The Oka Ninja Scrolls
Broadcast in 2018, Oka Ninja Scrolls is a sequel to the original Basilisk anime series, after a 10-year time-skip.

Hibiki Iga

A young female inheritor of the Iga bloodline with the power to neutralize the techniques and special abilities of any ninja who meets her stare directly.

Hachiro Koga

A young male inheritor of the Kouga bloodline with the hypnosis technique, Dojutsu.

Gorone Negoro

A young man confined to a wheelchair who helps the young ninjas with his technical skills.

Namenba 

Gorone's partner whom assists him in observing and taking care of the ninjas.

Hachisu

A young female ninja who uses a rapid-fire Lotus Root gun technique.

Rui
 

A young female ninja who uses the Butterfly technique to control the passions of men.

Shaizou Ishi

A young male ninja who can dislocate and send his eyes out for observation, however this technique leaves his body vulnerable.

Shichigen Higurashi 

A young male ninja who can control centipedes.

Shikibu Kora

A strong young male ninja who uses body armour technique.

Utsutsu

A young female ninja whose technique of Dreaming Reality enables her to create illusions and control the movement of her scarf.

Shichito Gein

An old master ninja and who uses the Firefly Squid technique. He is killed by the Joujinshuu man Kujaku Tsuibamu.

Kaso Himonji

Master ninja and one of the Five Treasures of Kouga who uses a Katon technique. He is killed by the Joujinshuu man Kujaku Tsuibamu.

Tenshin Yusa

Master ninja and one of the Five Treasures of Kouga who uses the Thousand-Handed Kannon. He is killed by the Joujinshuu man Kujaku Tsuibamu.

Kazuma Kusanagi

Master ninja and one of the Five Treasures of Kouga who uses the Heaven's Lyre technique.
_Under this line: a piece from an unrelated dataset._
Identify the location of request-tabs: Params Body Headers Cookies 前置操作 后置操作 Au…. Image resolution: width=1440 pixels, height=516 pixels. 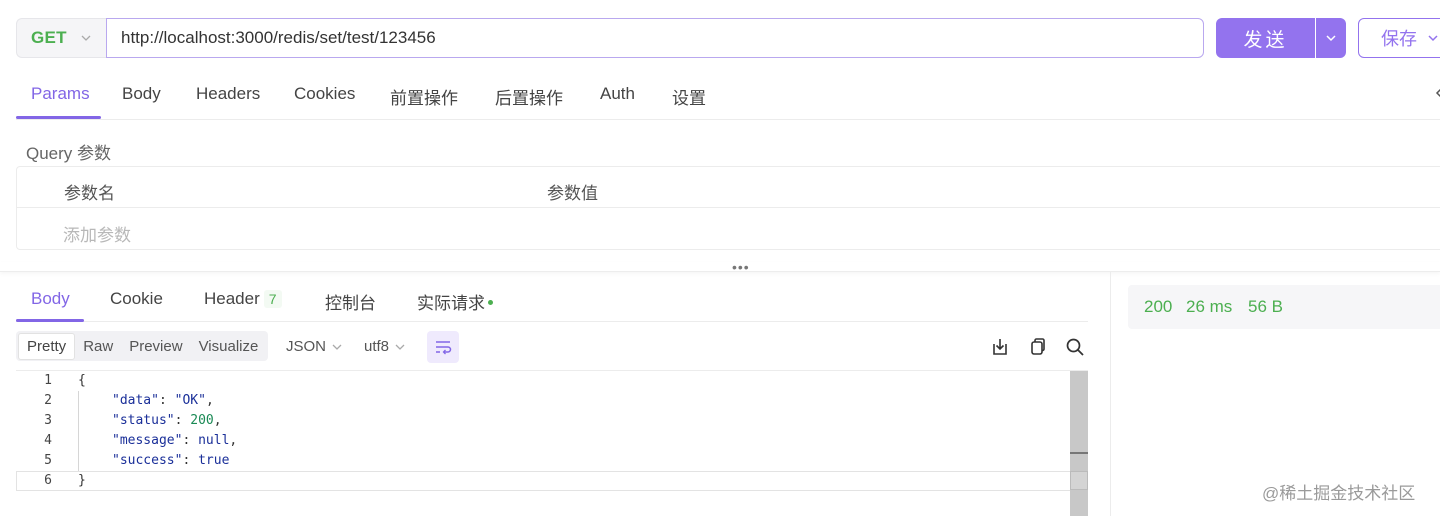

He is killed by the Joujinshuu man Kujaku Tsuibamu.

Tsuta Hoetsu

Master ninja and one of the Five Flowers of Iga who uses the Root Lasso technique. He is killed by the Joujinshuu woman Yasha Itaru with her Destiny's Passage mirror.

Shogyo Kareha

Master ninja and one of the Five Flowers of Iga. He is killed by the Joujinshuu.

Irootoroe Itsuma

Master ninja and one of the Five Flowers of Iga. He is killed by the Joujinshuu.

Suiren Shuugetsu

Master ninja and one of the Five Flowers of Iga. He is killed by the Joujinshuu.

Joujin

A former palace official who gathers his own ninja, the Joujinshuu, to seize power and destroy both the Iga and Kouga ninja. His attendants include Kujaku Tsuibamu who uses the Inverted Halberd of Time and Rinne Magoroku.

Itaru Yasha
 (Japanese); Amber Lee Connors (English)

A Joujinshuu woman fighter who uses her Destiny's Passage mirror which reflects the failures of her opponents life, filling them with despair.

Kujaku Tsuibamu

A Joujinshuu male fighter who uses his Inverted Halberd of Time. He was a former servant of Oda Kazusanosuke Nobunaga called Ranmaru.

Rinne Magoroku
A Joujinshuu male swordsman fighter who uses a spinning technique to transport people before the Kokuuzou Bosatsu or Adamantite Tower.

Neiri Chiou

An elderly Joujinshuu man who can create realistic and dangerous illusions.